Washington Post: “…America is saturated with old books, congesting Ikea Billy cases, Jengaing atop floors, Babeling bedside tables. During months of quarantine, book lovers faced all those spines and opportunities for multiple seasons of spring cleaning. They adore these books, irrationally, unconditionally, but know that, ultimately, if they don’t decide which to keep, it will be left to others to unceremoniously dump them. So, despite denial, grief, bargaining, anguish and even nausea, the Great Deaccession commenced…”
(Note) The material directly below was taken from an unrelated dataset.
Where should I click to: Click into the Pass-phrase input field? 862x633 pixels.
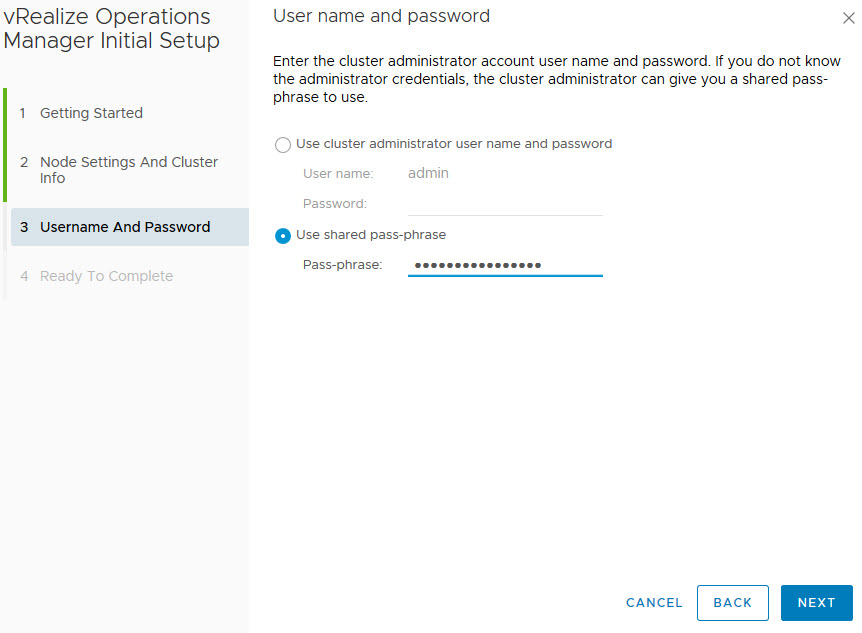[x=504, y=265]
This is the most material flooding onto the market that I’ve ever seen,” says veteran Vancouver, Wash., dealer KolShaver, a sentiment shared by sellers across the country. For dealers who survived the pandemic, “the used-book business has never been healthier,” says Wonder Book owner Chuck Roberts, a 42-year veteran in the trade, strolling through his three-acre warehouse, a veritable biblio wonderland, jammed with volumes ranging from never-been-cracked publishers’ overstock to centuries-old classics bound in leather. “We take everything and pretty much what no one else is going to take,” Roberts says, which is how his business accumulated an inventory of 6 million, with 300,000 more new used books arriving every month. Wonder Book practices “nose-to-tail bookselling,” meaning a home or use is found for each item one way or the other through multiple websites (national and international), three bricks-and-mortar stores, and school and charitable donations. Wonder Book’s damaged items on life support are pulped to produce 100,000 pounds monthly of recycled paper.” [I have a drop-off pick-up relationship with this place / no ebooks for me!]